Por no insistir más, añadiré una experiencia al alcance de cualquier contribuyente: Si uno, por la mañana temprano, sale del metro de Callao, cruza su plaza y baja por Preciados hacia Sol, se verá asaltado, cada pocos pasos, por un voluntario (él o ella) dispuesto a inscribirle en la ONG que le tiene allí, a pie quedo, a la espera de que un alma bondadosa se dé de alta y así poder cobrar una pequeña comisión.
Y si te escabulles, habrá otro al acecho diez pasos más abajo.
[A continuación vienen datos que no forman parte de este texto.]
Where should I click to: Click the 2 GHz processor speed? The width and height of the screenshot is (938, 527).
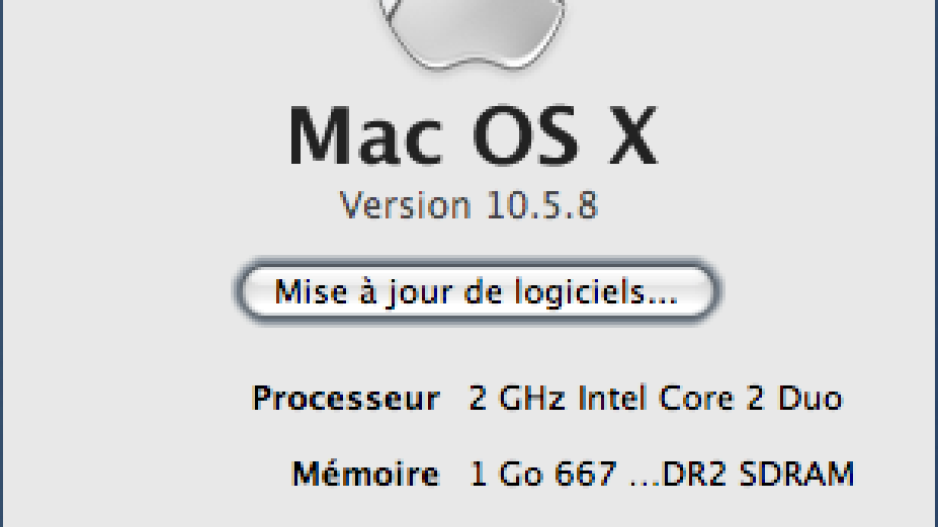click(x=517, y=398)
Tienen patente de corso y tú eres un navío al pairo.
¡Qué via má amarga!, como dice mi vecino el depre.
No es que me alegre de tu situación, amigo Carlos, pero mal de muchos...
ResponderEliminarPues, por favor, explicadme cómo se puede responder a una llamada de teléfono si se tiene el fijo desconectado y el móvil en modo silencioso. A mi no es que me disguste el silencio desde luego. Pero responder a los pocos amigos sin sonido, es como quitarle la campanilla al portón del monasterio.En fin. Abrazos a ambos amigos queridos.